# Skirts



## WildernesFamily (Mar 11, 2006)

I just finished some skirts for my girls, thought I'd share pictures and the links from where I found the ideas:

The Girls (they like their skirts as long as possible!)










from this website: http://www.jcarolinecreative.com/Merchant2/merchant.mvc?Store_Code=JC&Screen=PSKIRT

Little Miss:


















from this website: http://applehead.typepad.com/applehead/2006/06/how_to_make_jea.html
but next time I'm going to use the instructions here: http://craftydaisies.com/2008/06/13/recycled-denim-fiesta-skirt-a-tutorial/

and of course the boys also wanted their picture taken:


----------



## CJ (May 10, 2002)

Great skirts, darling kids!


----------



## ginnie5 (Jul 15, 2003)

I LOVE that one with the jean top and I just bet I know a certain 10yo here who will love it too! And we have a bunch of her jeans that still fit her in the wait but are too short though we did cut a bunch off for shorts this year. Gotta go dig thru clothing tubs now!


----------



## BlueberryChick (May 12, 2008)

Just precious! And the skirts are nice too.


----------



## Callieslamb (Feb 27, 2007)

Great job, Mom! I love the skirts.


----------



## jokey (Aug 17, 2005)

Beautiful! and the skirts too.


----------



## MacaReenie (Mar 1, 2008)

Those turned out great! Great looking family. They all look like they could be models!


----------



## WildernesFamily (Mar 11, 2006)

Thanks so much everyone  I had fun making them... except for the gathering part.. I don't like gathering very much! LOL!


----------



## Wonderland (May 26, 2009)

I love them  

I did my second skirt this year, and it had my first gathers. OH MY GOSH! They're insane. Especially when you're gathering a skirt that's made to go over a hoop. :stars:


----------



## Island of Blueb (Sep 20, 2005)

Those are pretty skirts and you have a nice-looking family!


----------



## bopeep (Apr 2, 2007)

I love those skirts!!!
Great job !!!!
CUTE GIRLS TOO !!!!!
bopeep


----------



## westbrook (May 10, 2002)

using a ruffler makes it so simple..

here is how one is used, while sewing machines may differ slightly, the ruffler is the same

http://www.sewingmachine-sales.co.uk/sewing_machine_info/video/62/ruffler-attachment.html

hth


----------



## ginnie5 (Jul 15, 2003)

ok westbrook maybe you can help me with mine. I know how it works.....I can do ruffles on it. I even found an ebook years ago to show me how to use it. But I can never get the ruffles the same length as the bottom of the skirt! I finally just gave up and do them by hand.


----------



## AngieM2 (May 10, 2002)

I love my ruffler. I've used one or two until they didn't function any more, 2 girls. Also, that's what kept me sane when I was going through my divorce.
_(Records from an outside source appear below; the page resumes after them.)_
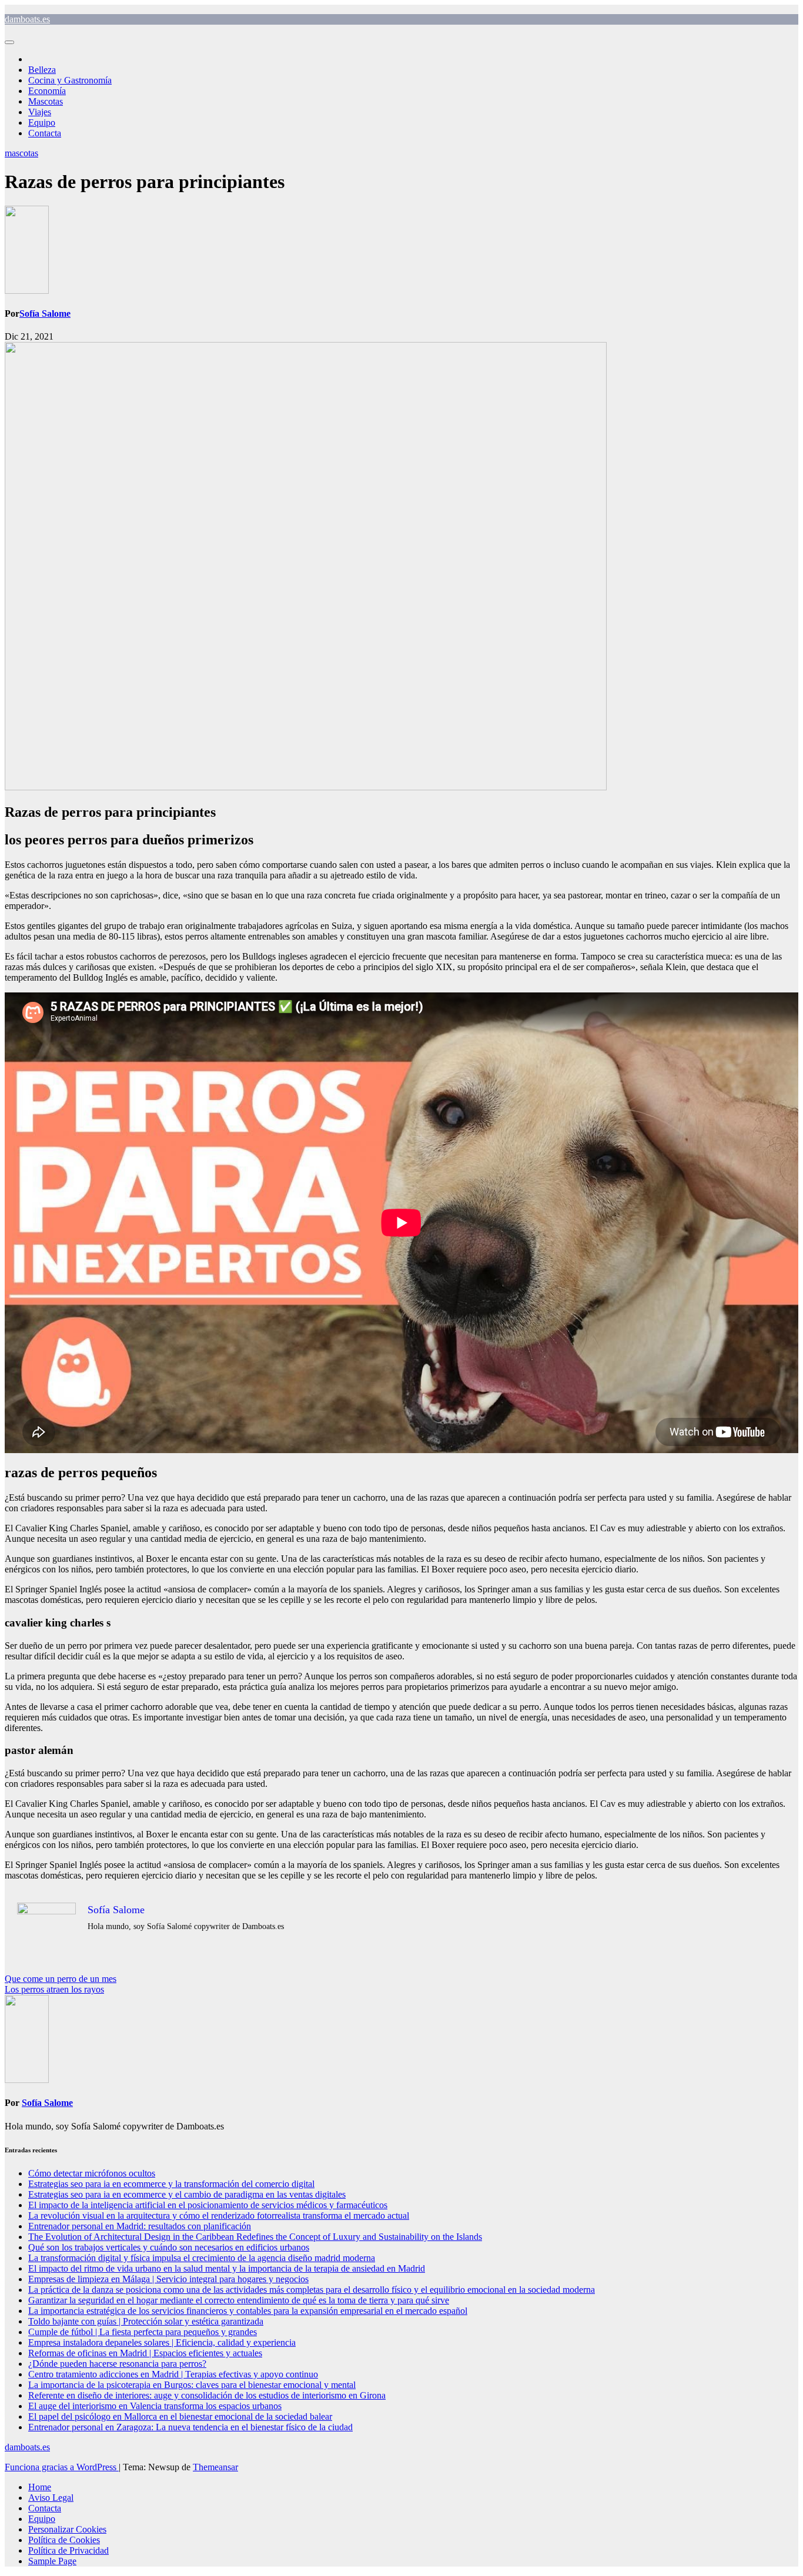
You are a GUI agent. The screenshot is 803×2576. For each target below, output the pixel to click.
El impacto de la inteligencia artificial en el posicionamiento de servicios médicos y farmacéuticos (207, 2205)
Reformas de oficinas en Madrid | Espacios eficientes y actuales (145, 2353)
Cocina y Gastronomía (70, 80)
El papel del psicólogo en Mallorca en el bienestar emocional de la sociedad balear (180, 2416)
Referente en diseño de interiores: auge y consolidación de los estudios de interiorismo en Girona (207, 2395)
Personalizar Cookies (67, 2529)
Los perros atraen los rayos (54, 1989)
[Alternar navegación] (9, 42)
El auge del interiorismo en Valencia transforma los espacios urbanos (155, 2406)
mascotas (21, 153)
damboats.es (27, 19)
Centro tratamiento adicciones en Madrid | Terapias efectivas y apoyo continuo (173, 2374)
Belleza (42, 70)
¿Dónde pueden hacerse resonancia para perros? (117, 2364)
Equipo (41, 123)
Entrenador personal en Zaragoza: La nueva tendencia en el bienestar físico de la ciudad (190, 2427)
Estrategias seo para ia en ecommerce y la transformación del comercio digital (171, 2184)
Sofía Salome (45, 313)
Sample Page (52, 2561)
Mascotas (45, 101)
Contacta (44, 133)
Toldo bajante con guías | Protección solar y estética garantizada (145, 2321)
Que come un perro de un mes (60, 1979)
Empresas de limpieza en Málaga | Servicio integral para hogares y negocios (168, 2279)
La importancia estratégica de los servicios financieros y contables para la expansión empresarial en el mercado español (247, 2311)
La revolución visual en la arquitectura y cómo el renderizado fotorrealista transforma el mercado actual (218, 2216)
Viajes (39, 112)
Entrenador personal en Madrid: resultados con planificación (139, 2226)
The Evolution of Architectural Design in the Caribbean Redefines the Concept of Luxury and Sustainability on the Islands (255, 2237)
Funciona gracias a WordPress (62, 2467)
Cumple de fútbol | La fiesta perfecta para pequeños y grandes (142, 2332)
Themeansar (215, 2467)
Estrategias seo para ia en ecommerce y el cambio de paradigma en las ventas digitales (187, 2194)
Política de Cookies (64, 2540)
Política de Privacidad (68, 2550)
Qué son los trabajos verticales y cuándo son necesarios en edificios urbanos (168, 2247)
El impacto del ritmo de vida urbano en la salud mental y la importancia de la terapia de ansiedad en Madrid (226, 2268)
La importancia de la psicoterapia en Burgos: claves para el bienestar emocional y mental (192, 2385)
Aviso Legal (50, 2498)
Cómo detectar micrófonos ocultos (91, 2173)
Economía (47, 91)
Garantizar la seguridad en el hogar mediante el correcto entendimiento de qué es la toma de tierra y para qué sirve (238, 2300)
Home (39, 2487)
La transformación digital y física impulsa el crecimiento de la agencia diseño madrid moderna (201, 2258)
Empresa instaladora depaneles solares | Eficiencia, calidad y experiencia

I just made the strips of fabric the width of the ruffle plus seam allowances and hems (if bottom layer). I usually just ruffle the fabric and then put a gathered top edge to the plain bottom edge of upper layer of fabric. then sew it together.
But since I now have a serger with differential feed, I've used that for ruffling and connection on the last couple of skirts I've done.

These that you did are nice and cute, and the models much more so.

Angie


----------



## Jean in Ohio (Aug 16, 2009)

Skirts could be made by using the length of the fabric in panels- cut the top narrower than the bottom like a wedge shape- wider edge at the bottom. so the stripes would be up and down, could alternate plain and printed fabric. use as many panels needed to allow for ease in wearing and the skirt would flare out...depending on the width of the bottom edge.
I only had boys and made most of my oldest son's pull on pants when he was little... I have enough patterns and fabric- I can start making pants for my Grandsons....made them shorts for summer already. Middle grandson is wearing the ones the older boy out grew....


----------



## Countrystyle (Aug 24, 2003)

Those are so cute! I have similar skirts that I wear often. Wish mine were that long....


----------